Wavefront Aberrometry

Wavefront Aberrometry

Innovative Eye Care’s Wakefield Street practice was the first Optometry practice in the world to own a Pentacam AXL Wave. One of the incredible uses of this piece of equipment is wavefront aberrometry. The Pentacam AXL Wave’s wavefront aberrometry revolutionises the management of hyperopia, myopia, astigmatism, keratoconus, and contact lens design.

‍

What is aberration?

When light rays pass through a curved lens, like the lenses in your glasses, they ideally concentrate and point towards a single point called the focal point (see image 1.) This is how clear vision is achieved; your eye focuses light so that the focal point lies on the retina (layer of the eye that detects light.) In the real world, not all light rays behave perfectly. Some of them don't reach the focal point as expected; instead, they go off course and land at different spots. This phenomenon is known as optical aberration, where light doesn't focus perfectly, leading to vision problems or blurriness.1

Aberration of the Eye: Our eyes are not perfect optical systems, so all eyes have some degree of aberration. Damaged or diseased eyes with abnormally shaped corneas or lenses can have far more complicated and bothersome optical aberration.

What is wavefront aberrometry?

Wavefront aberrometry is how we measure the amount of aberration occurring in an eye (optical system.) Devices called aberrometers are used to measure the total deviation of light rays when they enter the eye.  

What is a wavefront? - Many rays of light traveling alongside each other into an eye is referred to as a wavefront. The total aberration of an eye can be determined by measuring how much aberration occurs in this wavefront. The measured wavefront aberration can be quantified mathematically, by breaking it down into a series of aberration patterns. These mathematical aberration shapes are called Zernike polynomials.²

The wavefront shapes can be simple and complex. Simple shapes are known as lower-order aberrations, the type of aberration that can cause blurring of vision. This aberration can be fixed with spectacles and contact lenses.¹ Complex wavefront shapes are known as higher-order aberrations. Examples of these aberrations are coma and trefoil. Higher-order aberrations are responsible for common visual symptoms like glare, haloes, poor night vision and double vision.³ They are more severe in conditions like keratoconus, pterygium, and corneal graft, and cannot be totally improved with conventional optical correction like lower-order aberrations can be.^4,5

‍

How does wavefront aberrometry work?

A Hartmann-Shack wavefront sensor detects the deviation of light at hundred of points through the pupil.² Coupled with this measurement of the total eye aberration, the Pentacam AXL Wave also uses Scheimpflug imaging to measure the shape of the front and back surface of the cornea. Both total eye aberration and corneal tomography combined can identify the source of aberration as either corneal or internal.

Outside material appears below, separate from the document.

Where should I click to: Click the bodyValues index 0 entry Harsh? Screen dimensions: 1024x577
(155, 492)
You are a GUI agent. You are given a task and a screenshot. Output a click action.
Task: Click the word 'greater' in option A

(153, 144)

How can aberrometry benefit me?

Now that Innovative Eye Care is armed with the Pentacam AXL Wave, we can completely individualise the management of our patients. The ultimate aim is to correct all aberrations, creating a perfect optical system for a singular point of focus. In conditions such as keratoconus, which are known to cause large amounts of higher-order aberration, we can now measure and correct these aberrations with wavefront-guided scleral contact lenses. Furthermore, in some cases we can utilise aberrations to create a multifocal effect (multiple points of focus), or even control myopia progression in children (peripheral retinal focus confusion).⁶

References

1) Maeda, N., 2009. “Clinical applications of wavefront aberrometry - a review.” Clinical and Experimental Ophthalmology,37(1): pp.118-129.

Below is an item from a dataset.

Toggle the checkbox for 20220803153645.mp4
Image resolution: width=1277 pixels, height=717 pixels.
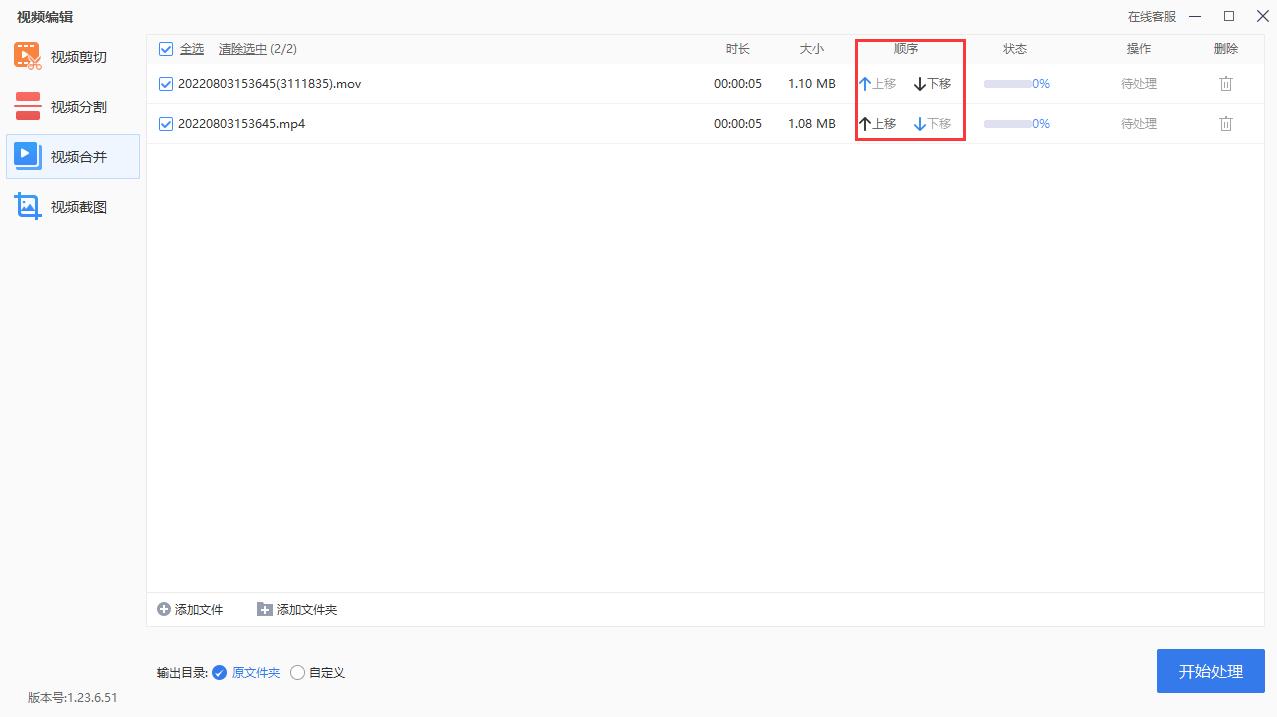point(166,123)
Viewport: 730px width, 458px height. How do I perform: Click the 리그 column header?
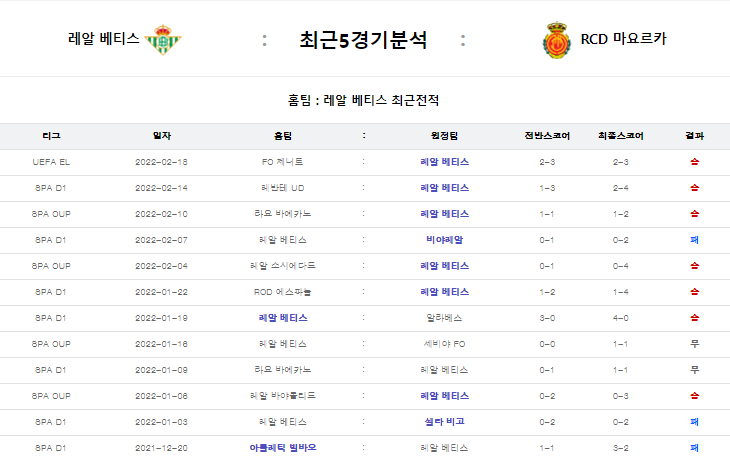51,135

2) Salés, C. and E. Manche (2015). “Comparison of ocular aberrations measured by a Fourier-based Hartmann-Shack and Zernike-based Tscherning aberrometer before and after laser in Situ keratomileusis.” J Cataract Refract Surg 41(1): 1820-1825.

3) Ohlendorf, A., et al., 2020. “Advancing Digital Workflows for Refractive Error Measurements.” Journal of Clinical Medicine, 9(1): pp.2205.

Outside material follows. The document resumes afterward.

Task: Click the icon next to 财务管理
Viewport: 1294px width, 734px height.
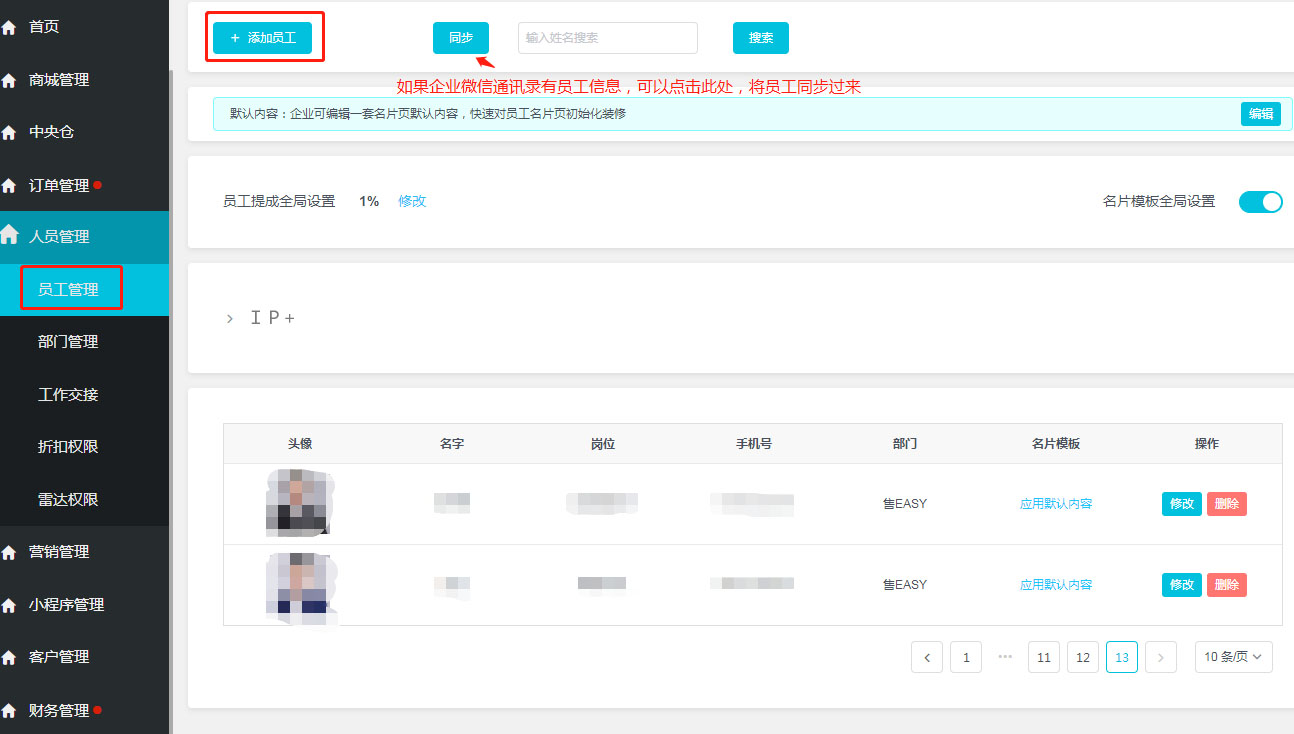Action: coord(9,711)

4) Jinabhai, A. (2019). “Custominsedaberration-controlling corrections for keratoconic patients using contact lenses.” Clin Exp Optom 103(1): 31-43.

5) Kumar, P., et al. (2019). “Do visual performance and optical quality vary across different contact lens correction modalities in keratoconus?” Contact Lens and Anterior Eye, S1367-0484(20):30052-30057.

6) Hoy, L., 2019. “Demystifying Corneal Reshaping With Ortho-K.” Lecture for CCLSA Victoria.